Inside 452 AI-built pull requests

What it actually looks like when most of an app is implemented by AI agents and shipped through a guarded workflow: real timings and diff sizes from a production system, anonymised.

It’s easy to put “10× faster” on a marketing page. It’s harder to show the receipts. So here are ours.

We build and operate a production B2B web app where the large majority of code is implemented by AI agents and shipped through the exact workflow we’d set up for a client. Below is what that has produced: measured, not estimated. To keep a client’s product and data private, everything here is aggregate timings and diff sizes only: no feature names, no branch titles, no screenshots.

By the numbers

Metric	Value
Merged pull requests	452 (Aug 2025 – May 2026)
Median time, PR open → merge	~1.8 hours
Merged within the hour	~45%
Merged the same day	~79%
Median change size	+92 / −23 lines
Files in the median PR	5

The flow behind every one of those PRs

The shape is always the same, and it’s the workflow we sell:

A request lands where the team already works: a message in chat, or a ticket.
An agent picks it up, implements it on its own branch and its own pull request, with full repo context (the conventions, the patterns, the examples).
Automated review runs on the PR: lint, type-check, the test suite, and an AI review that knows the repo’s rules. Failures loop back to the agent to fix, never bypassed.
A human approves the green PR. It merges and deploys.

No step copies context from one tool to another by hand. That’s the whole point: the hand-offs are automated, so a person spends their time on judgement and approval, not on shepherding.

What these numbers prove

The review-and-merge loop is fast, and it stays fast under volume. A median of ~1.8 hours from opening a PR to merging it (with nearly half merged inside the hour) means changes don’t rot in a queue waiting for a free reviewer.
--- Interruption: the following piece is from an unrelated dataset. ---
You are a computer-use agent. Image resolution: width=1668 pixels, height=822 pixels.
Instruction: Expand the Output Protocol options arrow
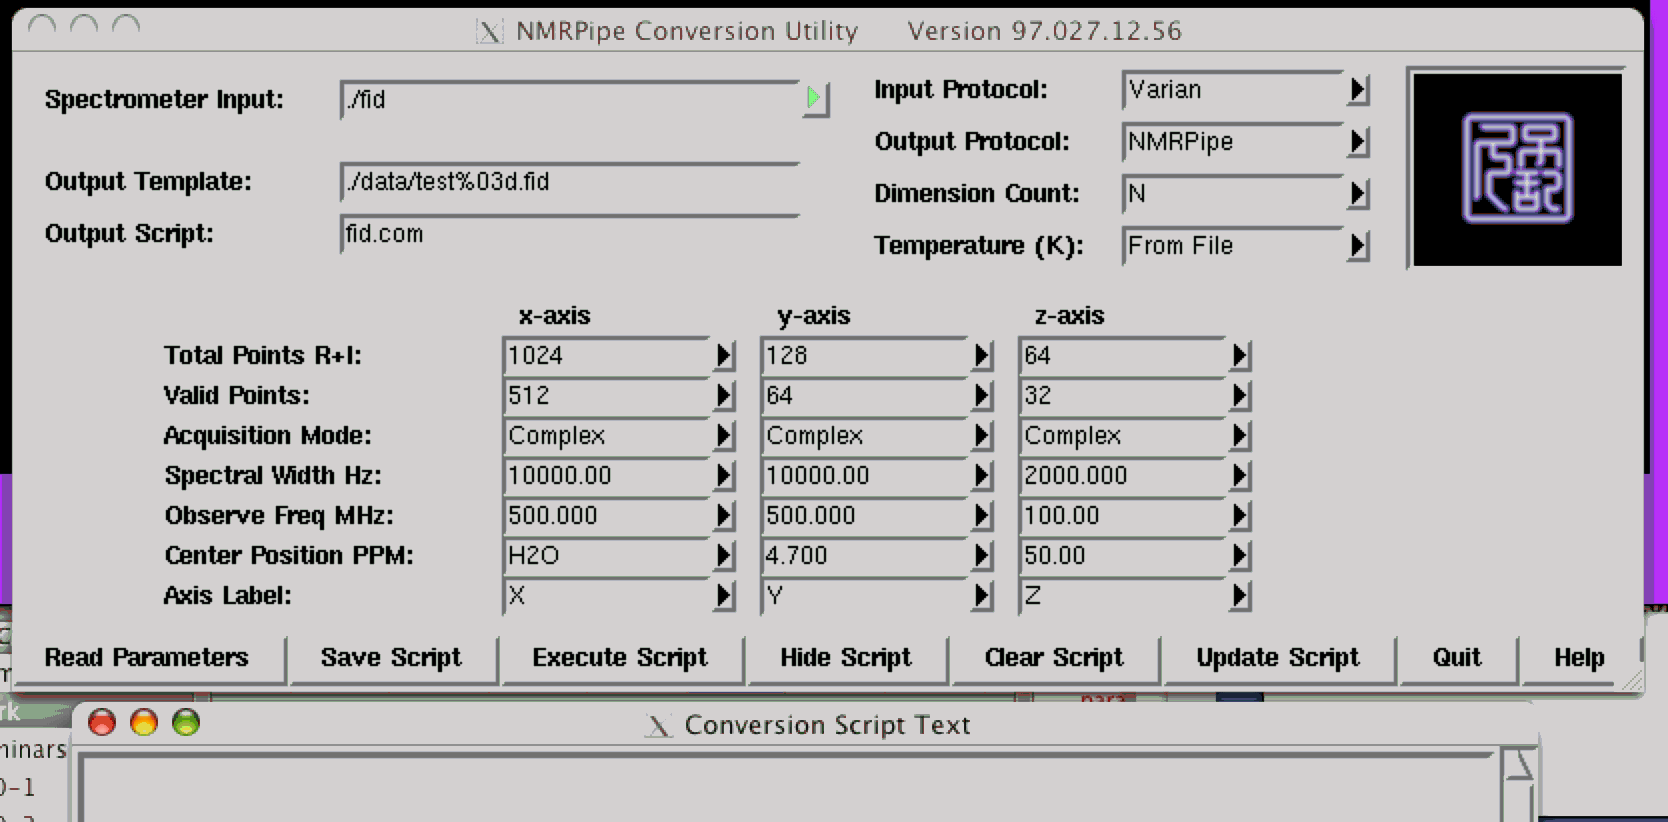click(x=1357, y=142)
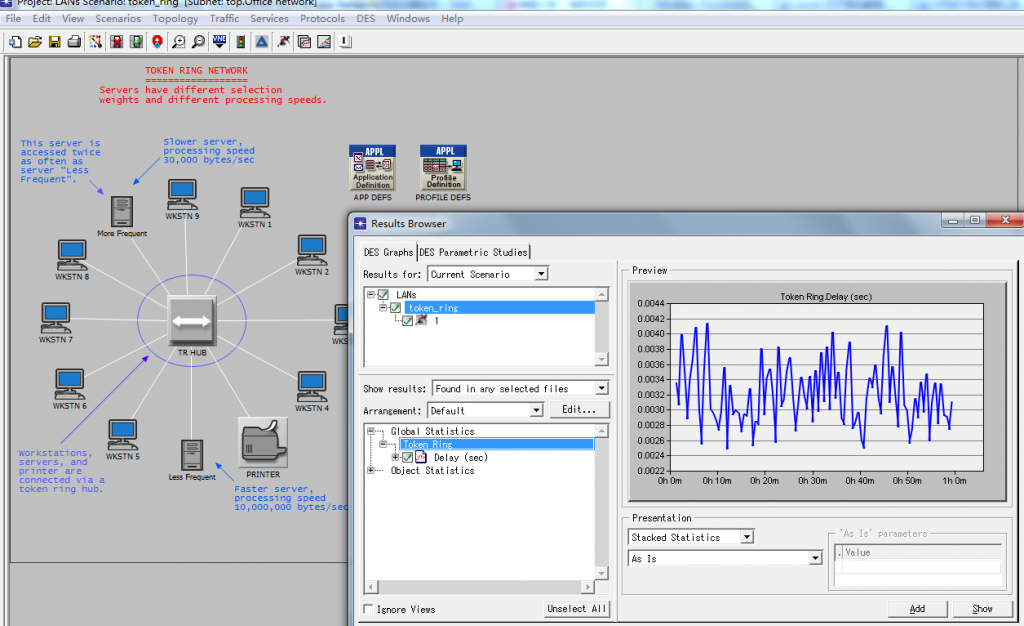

That’s the bottleneck most teams actually have, and it’s the one the workflow removes.

Changes ship in small, reviewable batches. A median PR touches 5 files and changes ~115 lines. Small PRs are easier to review, safer to merge, and quicker to roll back, textbook engineering hygiene. The workflow makes it the path of least resistance: one request, one focused PR, instead of a sprawling branch nobody wants to read.

What they do not prove

This is where most “AI productivity” claims quietly overreach, so we’ll be explicit.

Open → merge is not “time to build a feature.” It measures the loop after a change is ready: review, fixes, approval, merge. It’s a genuine, useful number (it’s the part teams lose days to) but it is not a claim that a feature gets designed and built in 1.8 hours.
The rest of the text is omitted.